SCENE AT A FRENCH FAIR—TRYING TO CUT THE STRING.

SCENE AT A FRENCH FAIR—TRYING TO CUT THE STRING.

The French are a very merry nation, and for their fête or festival days have many jolly games to amuse both the children and older people. In one of these a weighted string is hung up at one end of a tent, and the children, starting from the other end, try to cut it with a pair of scissors. This would be easy enough, were it not that each player is blindfolded by a great hollow head with a grinning, ugly face, something like the comic masks we see in the shop windows. There are no holes for the eyes, and the head rests down on the shoulders of the player, like a great extinguisher, making her look like the caricatures in which little bodies are represented with big heads. The player turns around several times before starting, and having no idea of the proper direction, sometimes walks toward the sides, and snips the scissors in the faces of the spectators. A drummer marches toward the string, making a loud noise with his drum, but the sound oftener confuses than guides. If the player really succeeds in cutting the string, a present is awarded as a prize.

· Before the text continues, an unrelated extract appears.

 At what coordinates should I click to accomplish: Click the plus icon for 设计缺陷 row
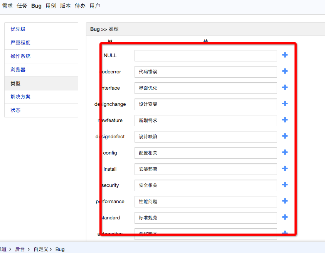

The same play-ground also serves at night as a dancing hall, for the French are very fond of dancing. Here is a little poem about French fêtes, which perhaps some of your grandparents will remember, as it was written about sixty years ago.

"Come with the fiddle, and play us a tune or two;
Lasses and lads, bring your dancing-shoes.
Here on the green is the light of the moon for you—
None but the lazy or lame can refuse.
Jig it with tweedledum,
Let frolic wheedle 'em,
Making Anxiety laugh as she views.

"Come, little Annette, with tresses all curling bright,
Sporting and frisking like lambkin or kid,
Foot it so sprightly, and dance it all down aright—
Never for languor shall Annette be chid.
Right hand and left again,
Round about set amain,
Jokingly, laughingly, just as you're bid.

"See, there is Lubin and Javotte already there—
Hark! 'tis the fife and the jerked tambourine—
Mother and granddad sitting all steady there,
Smiling and nodding, enjoying the scene.
They will delighted be,
While all benighted we
Dance in the moonlight that checkers the green.

"Farewell to misery, poverty, sorrowing;
While we've a fiddle we gayly will dance;
Supper we've none, nor can we go borrowing;
Dance and forget is the fashion of France.
Long live gay jollity!
'Tis a good quality—
Caper all, sing all, and laugh all, and prance."